If you own a service business and think a premium exit is out of reach, this conversation will change your mind. We map the steps: invest in accounting that approaches GAAP, document SOPs, close your months on time, disclose issues early, and plan your exit the day you open your doors. Ready to turn an illiquid asset into a personal balance sheet you control? Hit play, subscribe for more real-world M&A breakdowns, and tell us: what’s the one change you’ll make this quarter to boost your future multiple?

Welcome And Deal Headline

SPEAKER_00

Welcome to the South Florida MA Advisors Podcast, your trusted MA team. Here's your host, Russell Cohen.

Why Southwest Plumbing Stood Out

SPEAKER_01

Hello, hello, everyone, and welcome back to another installment of the South Florida MA Advisors Podcast. I'm your co-host, Jeremy Wolfe, joined by none other than your host, Russell Cohen. Russell, always a pleasure, my brother. Great to see you, Jeremy. It's been a while, but we're back, and uh 26 a great year. Yep. And we are better than before. And by by the way, congratulations. Uh recent recent sale of an eight-figure deal. Don't run across those every day. So no doubt. Right. You don't come across those too often. So let's start at the top, right? Southwest Plumbing just sold for 14 million. What would you say immediately stood up stood out about this business?
——
### Stated goal 1
Answer these questions from the podcast excerpt, one line each:
(a) What did Southwest Plumbing sell for?
(b) Who is the co-host?
(c) What kind of accounting does the description recommend investing in?
### Stated goal 2
Summarize the podcast excerpt in two sentences.
### Stated goal 3
Write the next part of the podcast excerpt, beginning with Russell Cohen's reply about what stood out in Southwest Plumbing.

### Information provided
——
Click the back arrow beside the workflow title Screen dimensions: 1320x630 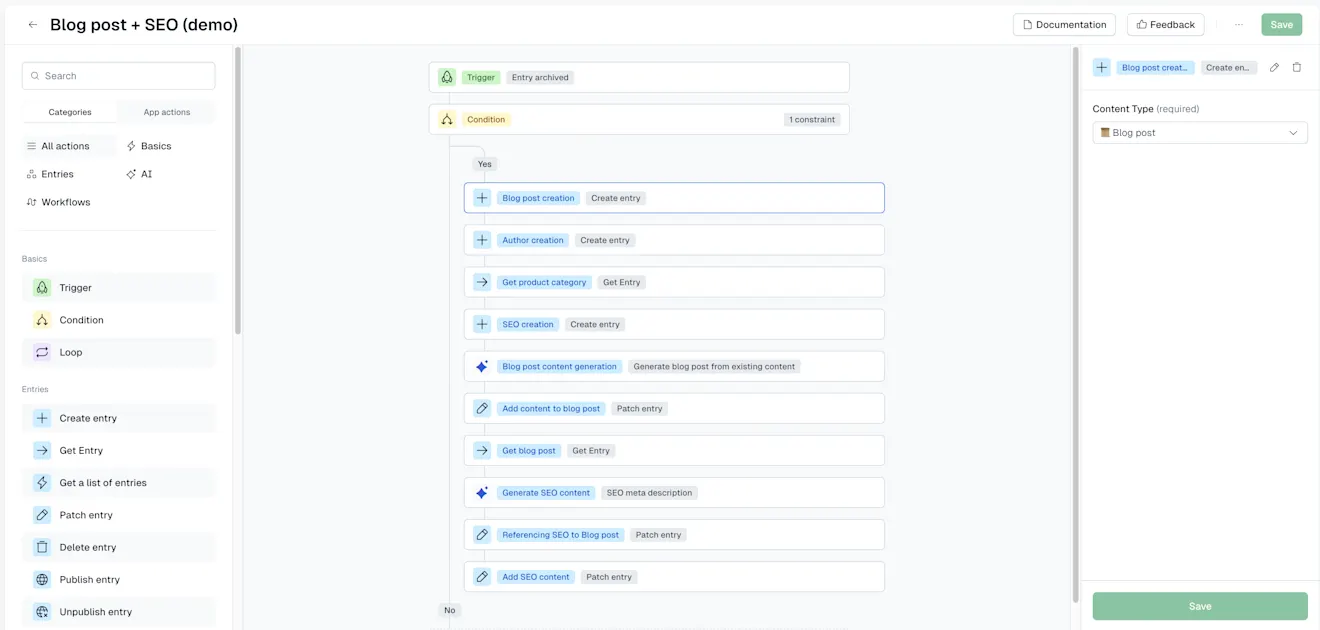pos(32,23)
——
### Written reply 1
(a) 14 million
(b) Jeremy Wolfe
(c) Accounting that approaches GAAP

### Written reply 2
The podcast excerpt tells service business owners how to reach a premium exit: invest in accounting that approaches GAAP, document SOPs, close months on time, disclose issues early, and plan the exit from the day the business opens. In the episode, co-host Jeremy Wolfe congratulates host Russell Cohen on the recent 14 million sale of Southwest Plumbing and asks what stood out about that business.

### Written reply 3
SPEAKER_02

You know, they were uh they were basically the uh the leader uh in southern Florida and Southwest Florida for commercial new construction projects. Uh great team, uh three owners, uh consisting of uh the I guess the father as the leader, the son, and then a long long-term friend who are partners. And the the father was heading into retirement in the in the you know in the next couple years, and the seller wanted his son, who didn't want complete responsibility, he wanted the ability to grow to the next level, but also have someone in in his place or replacement so they can grow and build better infrastructure and uh and be a sounding board. So they decided to go the route of putting the business for sale and seeking out a private equity investment.

Valuation, EBITDA And Multiples

SPEAKER_01

Hmm. No, so when you when you first dug into this deal, is this something when they when they came to you, did they have a pretty clear picture um of the valuation of the company, or is this something that you know when you first looked under the hood, what kind of indicated that this this could be north of uh or this could be in the eight-figure range?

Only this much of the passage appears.